Mit Bakterien infizierte Hautwunden bereiten PatientInnen und dem Gesundheitswesen große Probleme. Die Wunden heilen schlecht, verlängern Krankenhausaufenthalte und erhöhen das Sterberisiko. Das in der Studie betrachtete Bakterium P. aeruginosa ist in Deutschland der fünfthäufigste Grund für im Krankenhaus erworbene Infektionen. Das Bakterium ist oft gegen Antibiotika resistent, das heißt die Behandlung dieses Bakteriums wird immer schwieriger.

 

Entdecker der Mastzellen war Charité-Arzt

Schon der Entdecker der Mastzellen, Paul Ehrlich, arbeitete an der Charité – von 1878 bis 1887. Entdeckt und benannt hat er die Mastzellen allerdings bereits während seiner Studienzeit in Freiburg im Breisgau. Die Mastzellen nannte Ehrlich so, weil er davon ausging, dass sie andere Zellen quasi „mästen“. Er fand sie unter dem Mikroskop nämlich besonders dort, wo er „Überernährungszustände“ im Bindegewebe vermutete, zum Beispiel bei Tumoren oder in chronisch entzündeten Geweben (Siefert 1983). Mit der Ernährung von Zellen haben Mastzellen allerdings nichts zu tun. Sie gehören zu den wichtigsten Zellen des Immunsystems.

 

Pseudomonas aeruginosa

  1. aeruginosa ist ein häufiger Krankenhauskeim, gegen den eine Reihe von Antibiotika nicht mehr wirken. P. ist die Abkürzung für Pseudomonas, eine Gattung gram-negativer, stäbchenförmiger Bakterien.

 

Quellen

Zimmermann C et al. Mast cells are critical for controlling the bacterial burden and the healing of infected wounds. PNAS October 8, 2019 116 (41).

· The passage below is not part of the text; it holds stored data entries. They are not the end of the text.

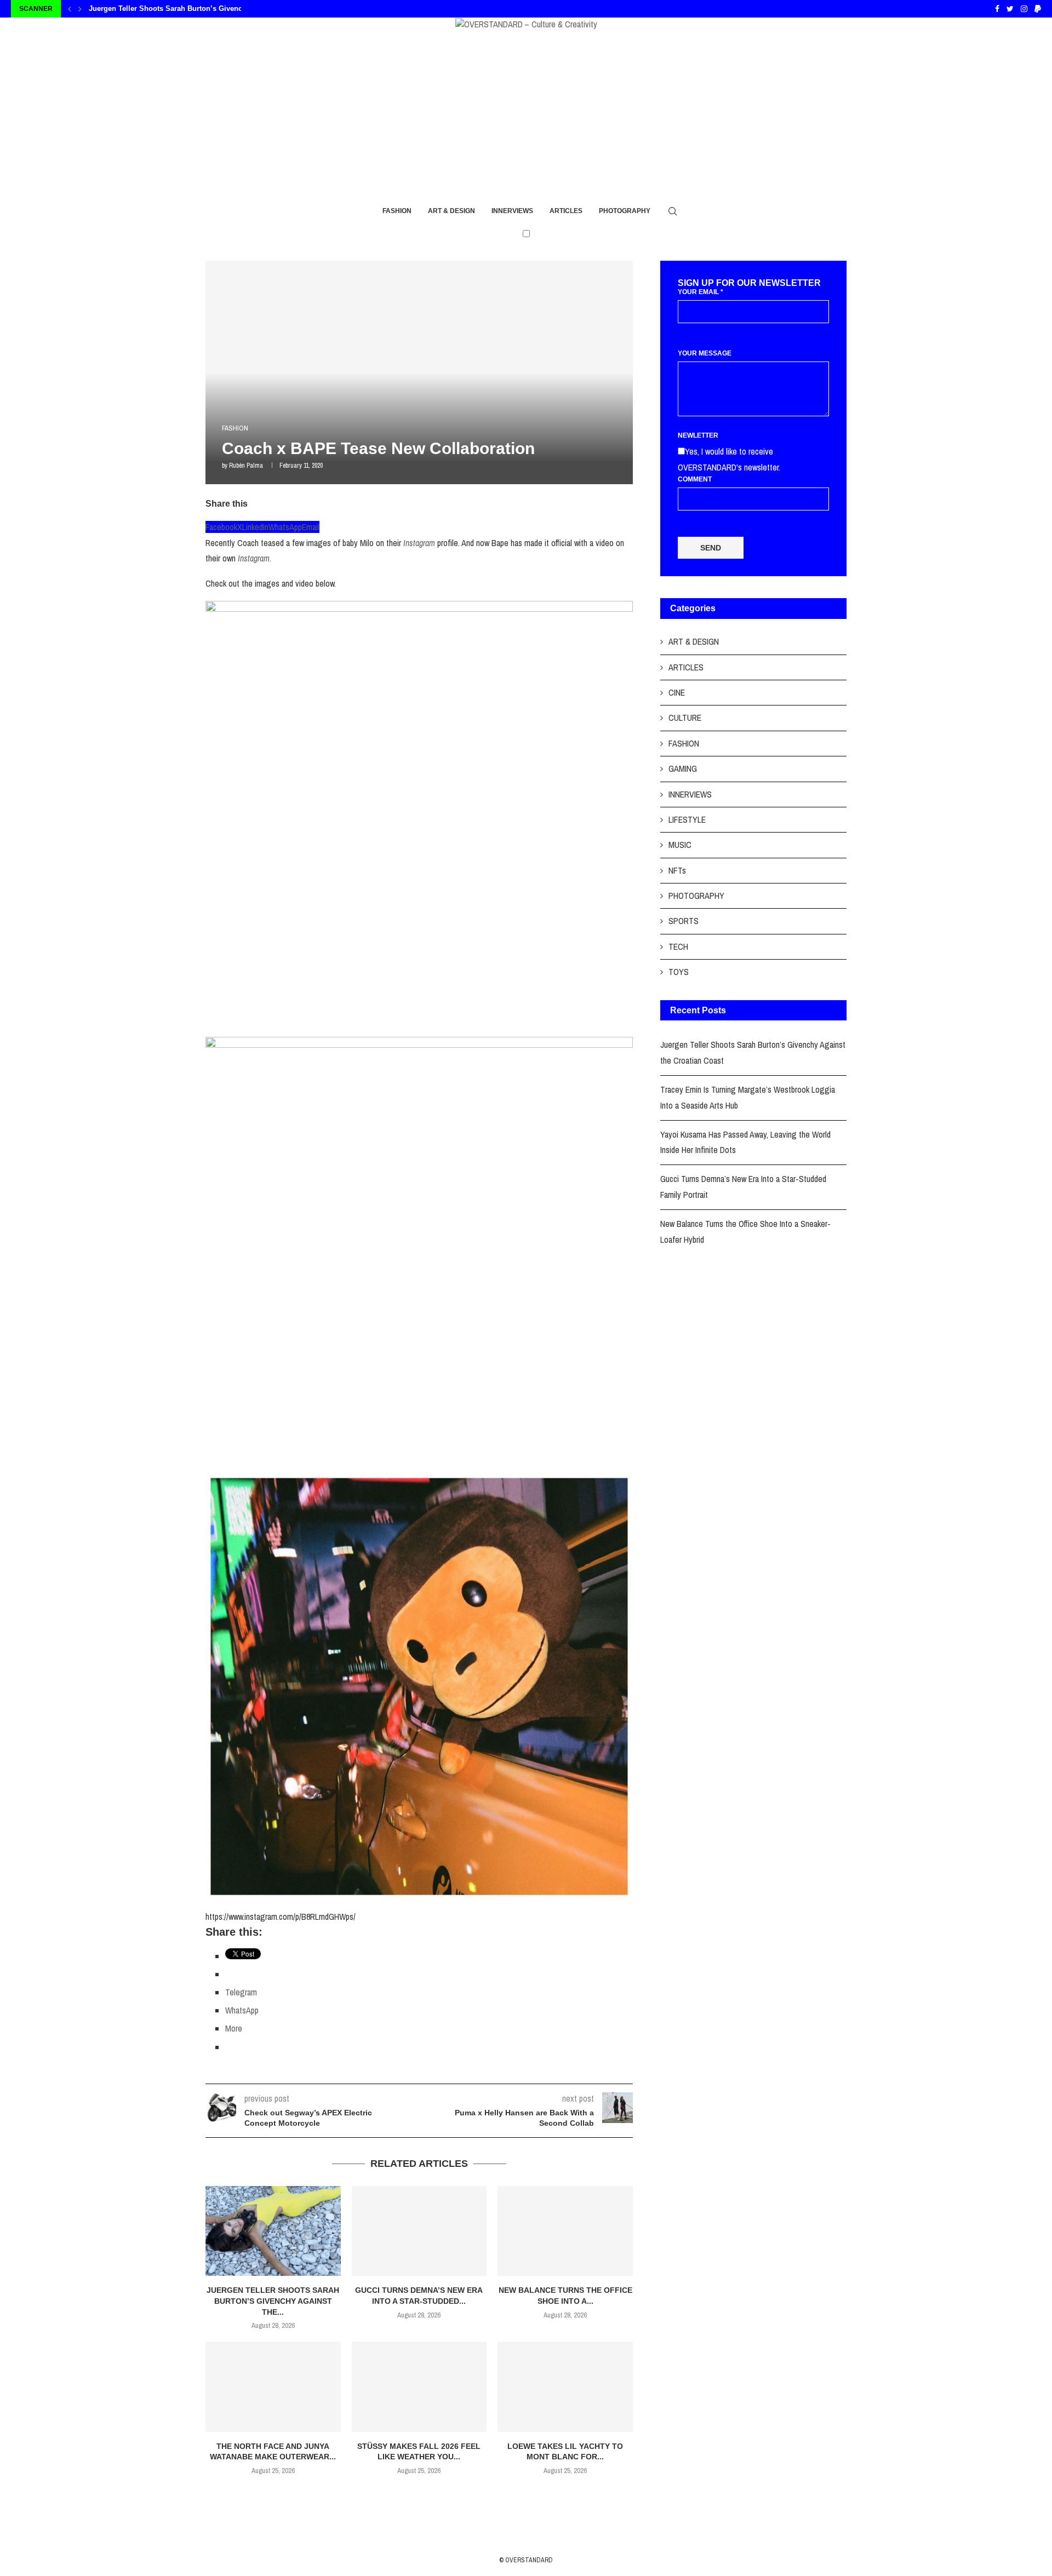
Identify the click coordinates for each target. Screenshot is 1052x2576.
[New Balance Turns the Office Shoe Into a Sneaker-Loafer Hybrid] (565, 2231)
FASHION (396, 211)
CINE (676, 692)
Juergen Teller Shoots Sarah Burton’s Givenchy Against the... (273, 2301)
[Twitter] (1010, 9)
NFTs (677, 870)
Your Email (700, 292)
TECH (678, 946)
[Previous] (69, 9)
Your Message (704, 353)
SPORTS (683, 921)
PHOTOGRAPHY (624, 211)
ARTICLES (566, 211)
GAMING (682, 768)
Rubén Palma (246, 465)
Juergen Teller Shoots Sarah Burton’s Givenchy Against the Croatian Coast (216, 8)
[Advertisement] (526, 113)
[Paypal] (1037, 9)
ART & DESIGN (451, 211)
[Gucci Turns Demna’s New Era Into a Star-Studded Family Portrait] (419, 2231)
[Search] (672, 211)
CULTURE (684, 718)
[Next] (80, 9)
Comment (695, 479)
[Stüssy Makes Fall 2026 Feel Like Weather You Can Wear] (419, 2386)
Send (710, 547)
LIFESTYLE (687, 819)
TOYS (678, 972)
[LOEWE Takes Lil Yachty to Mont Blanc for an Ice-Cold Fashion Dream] (565, 2386)
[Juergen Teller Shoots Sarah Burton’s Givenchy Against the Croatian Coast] (273, 2231)
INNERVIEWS (512, 211)
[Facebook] (997, 9)
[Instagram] (1024, 9)
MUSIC (679, 845)
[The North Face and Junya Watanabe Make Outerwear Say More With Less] (273, 2386)
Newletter (698, 435)
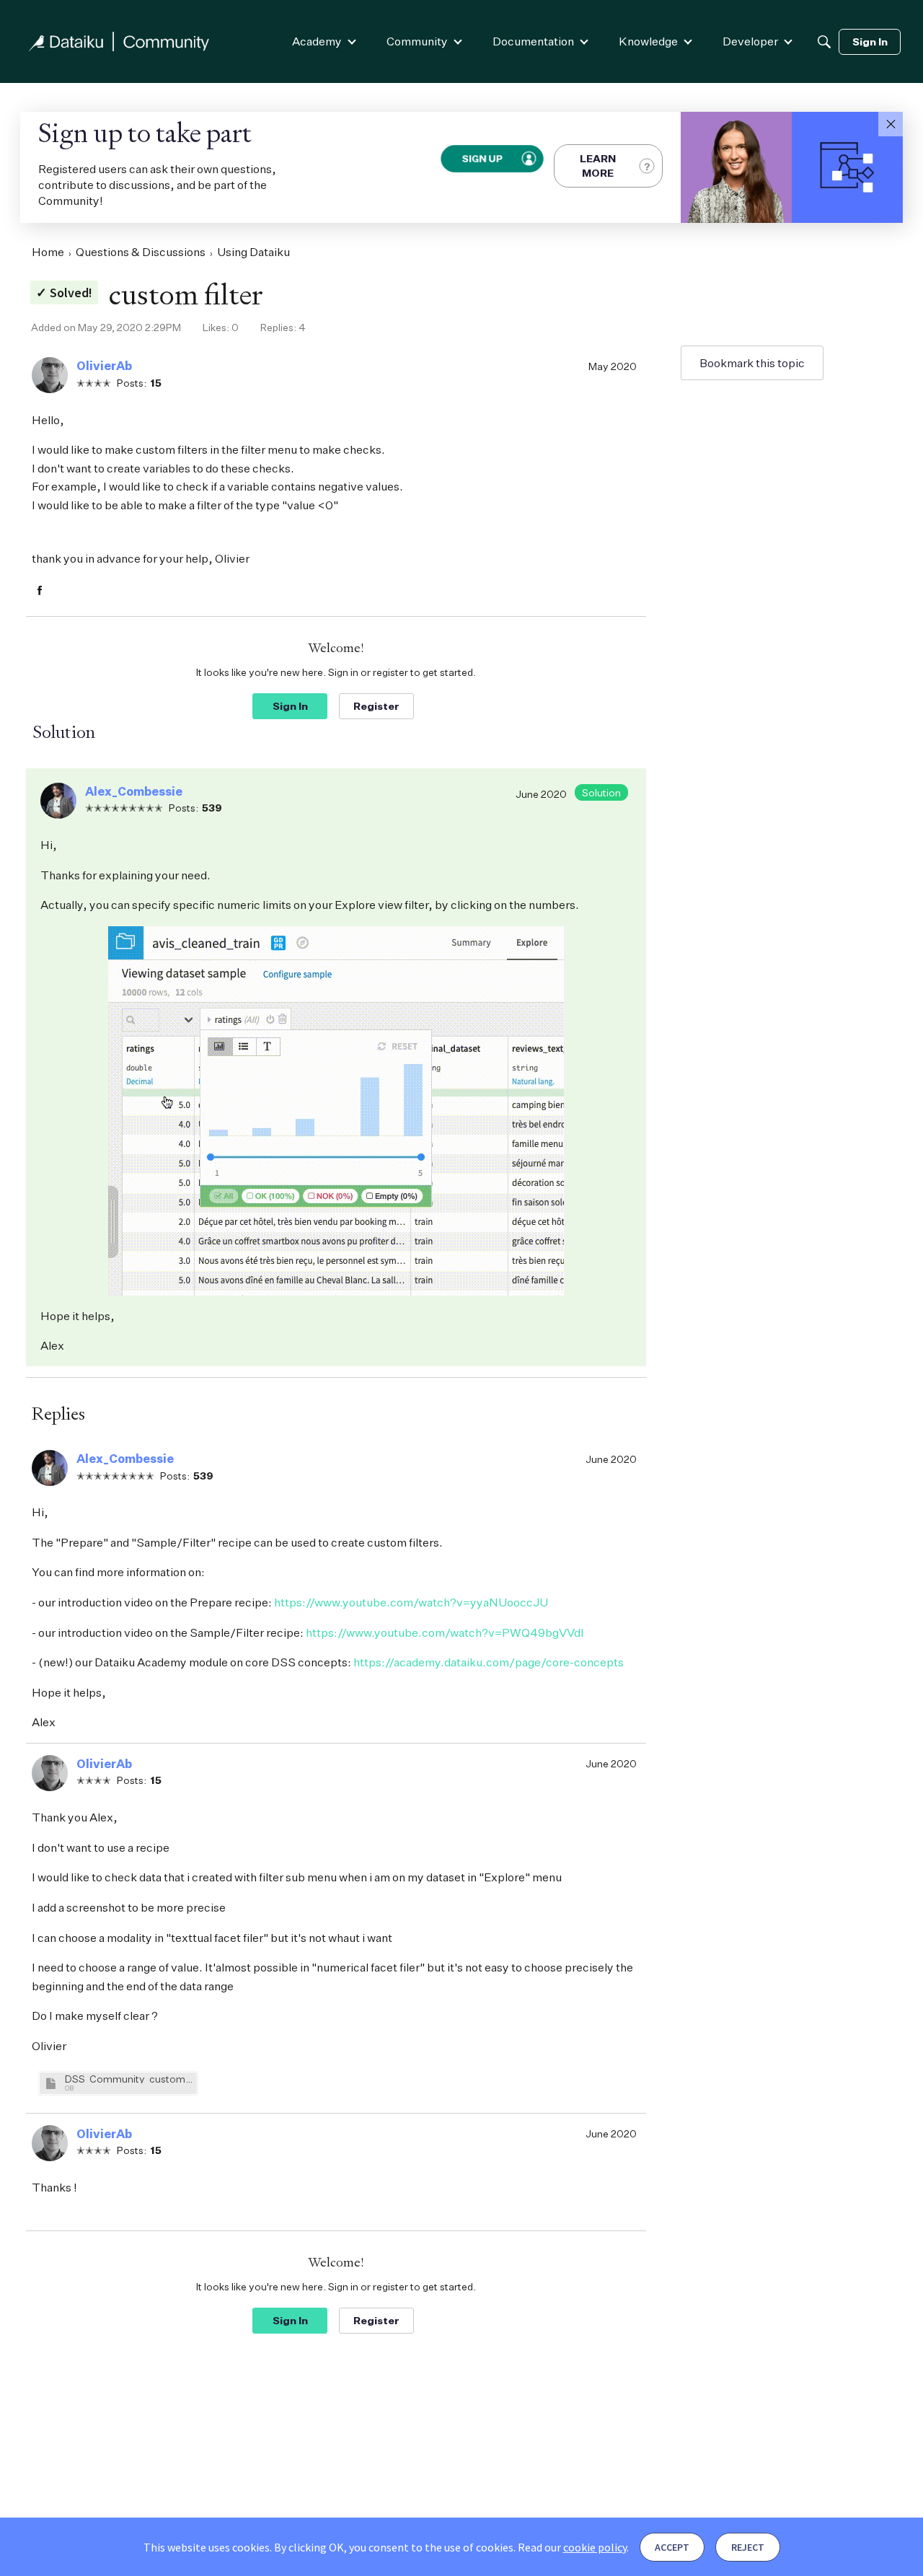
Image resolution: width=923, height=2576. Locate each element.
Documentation (533, 41)
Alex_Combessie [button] (133, 791)
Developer (750, 41)
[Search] (824, 42)
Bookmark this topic (752, 363)
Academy (317, 41)
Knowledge (648, 41)
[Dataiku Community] (119, 41)
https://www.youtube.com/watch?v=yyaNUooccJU (411, 1602)
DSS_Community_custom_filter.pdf (129, 2078)
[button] (890, 124)
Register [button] (376, 706)
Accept (672, 2547)
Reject (747, 2547)
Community (417, 41)
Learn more (598, 165)
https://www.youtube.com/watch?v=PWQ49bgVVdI (445, 1632)
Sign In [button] (290, 706)
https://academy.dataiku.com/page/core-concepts (488, 1662)
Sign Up (482, 158)
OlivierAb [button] (104, 366)
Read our (572, 2547)
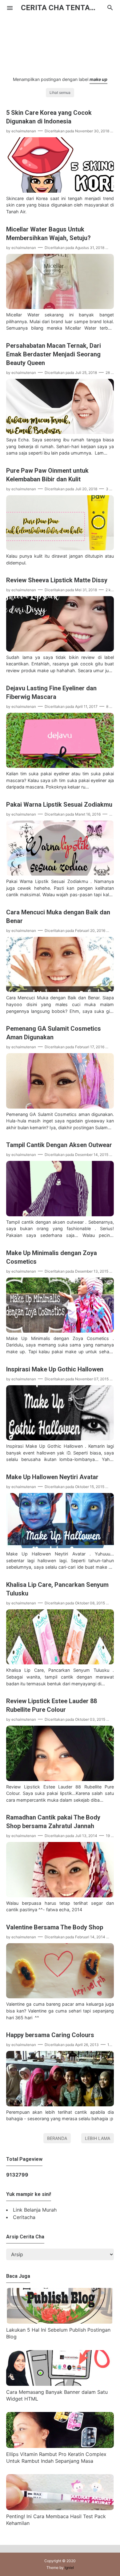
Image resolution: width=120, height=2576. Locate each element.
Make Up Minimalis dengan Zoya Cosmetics (51, 1257)
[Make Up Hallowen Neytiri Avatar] (60, 1546)
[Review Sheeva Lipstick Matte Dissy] (60, 650)
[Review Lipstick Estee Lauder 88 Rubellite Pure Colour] (60, 1779)
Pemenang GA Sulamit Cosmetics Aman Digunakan (53, 1033)
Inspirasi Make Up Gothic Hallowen (54, 1369)
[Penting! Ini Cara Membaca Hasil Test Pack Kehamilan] (60, 2508)
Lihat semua (60, 92)
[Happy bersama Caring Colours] (60, 2104)
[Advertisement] (60, 42)
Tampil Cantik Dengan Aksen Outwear (59, 1145)
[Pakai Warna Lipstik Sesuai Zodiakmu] (60, 874)
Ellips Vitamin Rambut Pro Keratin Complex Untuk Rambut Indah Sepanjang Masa (56, 2457)
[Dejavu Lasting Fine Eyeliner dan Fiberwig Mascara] (60, 766)
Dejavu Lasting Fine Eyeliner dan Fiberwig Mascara (51, 692)
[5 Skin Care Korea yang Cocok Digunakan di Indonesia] (60, 191)
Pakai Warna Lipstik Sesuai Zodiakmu (59, 804)
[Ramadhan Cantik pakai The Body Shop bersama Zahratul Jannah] (60, 1895)
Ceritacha (24, 2217)
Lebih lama (97, 2138)
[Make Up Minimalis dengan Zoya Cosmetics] (60, 1331)
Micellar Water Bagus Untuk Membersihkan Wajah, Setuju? (48, 234)
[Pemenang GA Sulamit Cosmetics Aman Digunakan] (60, 1107)
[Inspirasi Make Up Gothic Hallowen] (60, 1438)
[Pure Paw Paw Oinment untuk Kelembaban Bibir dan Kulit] (60, 548)
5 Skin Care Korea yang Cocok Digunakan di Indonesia (49, 117)
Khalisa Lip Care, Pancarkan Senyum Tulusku (57, 1589)
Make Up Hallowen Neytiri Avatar (52, 1477)
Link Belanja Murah (35, 2210)
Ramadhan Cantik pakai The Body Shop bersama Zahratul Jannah (53, 1822)
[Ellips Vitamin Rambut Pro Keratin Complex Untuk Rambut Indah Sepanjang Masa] (60, 2446)
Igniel (69, 2567)
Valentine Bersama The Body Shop (54, 1927)
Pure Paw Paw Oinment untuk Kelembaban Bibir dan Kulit (47, 475)
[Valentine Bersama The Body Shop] (60, 1996)
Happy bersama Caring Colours (50, 2035)
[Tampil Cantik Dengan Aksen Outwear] (60, 1214)
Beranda (57, 2138)
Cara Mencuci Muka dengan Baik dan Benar (58, 917)
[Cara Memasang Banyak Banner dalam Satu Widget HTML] (60, 2384)
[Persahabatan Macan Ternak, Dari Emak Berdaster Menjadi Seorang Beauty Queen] (60, 432)
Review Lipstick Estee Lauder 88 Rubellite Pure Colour (51, 1705)
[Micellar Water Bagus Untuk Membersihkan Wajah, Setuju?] (60, 307)
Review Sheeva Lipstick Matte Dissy (56, 580)
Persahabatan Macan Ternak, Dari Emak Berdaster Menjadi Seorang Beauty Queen (53, 354)
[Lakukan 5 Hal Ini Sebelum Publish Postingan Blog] (60, 2322)
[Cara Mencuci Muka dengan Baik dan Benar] (60, 990)
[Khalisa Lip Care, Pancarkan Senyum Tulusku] (60, 1662)
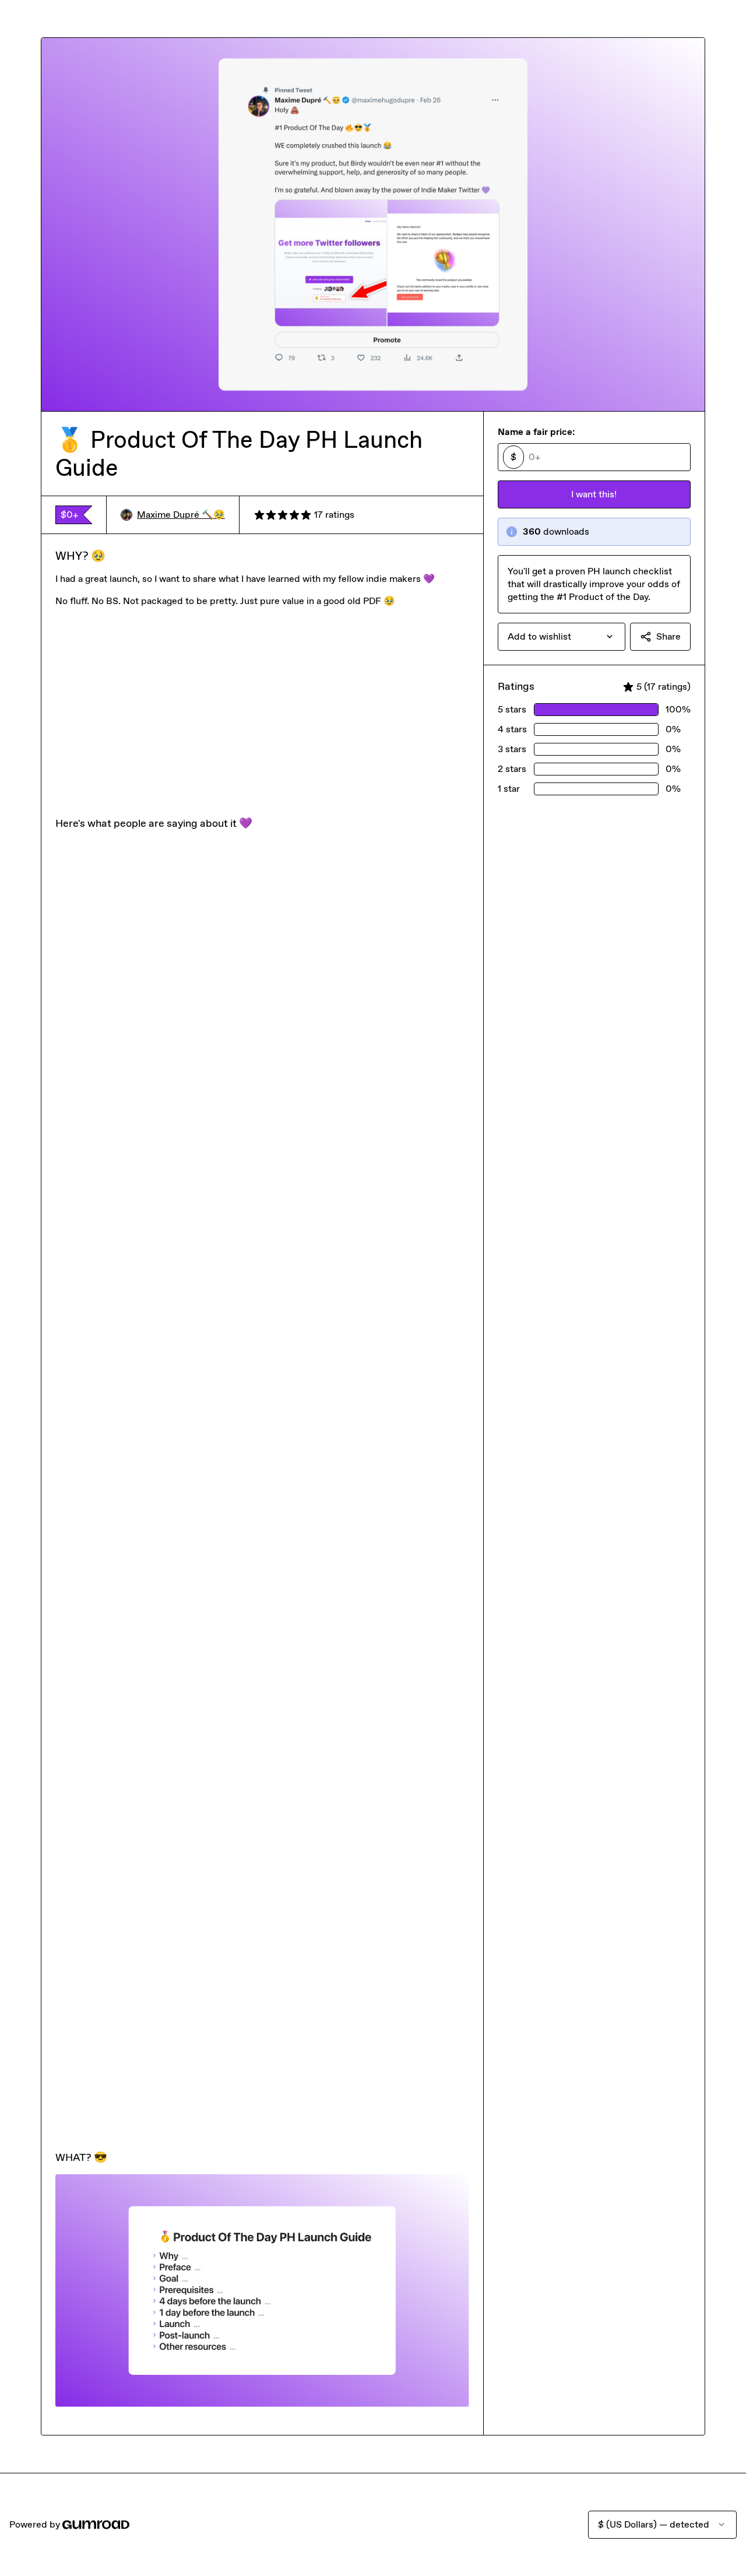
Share (668, 636)
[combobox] (561, 637)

Zahlen zur Häufigkeit im Krankenhaus erworbener Infektionen stammen aus:

Nationales Referenzzentrum für die Surveillance nosokomialer Infektionen.

Deutsche nationale Punkt-Prävalenzerhebung zu nosokomialen Infektionen und Antibiotika-Anwendung 2016 Abschlussbericht (siehe Tabelle 16, S. 30)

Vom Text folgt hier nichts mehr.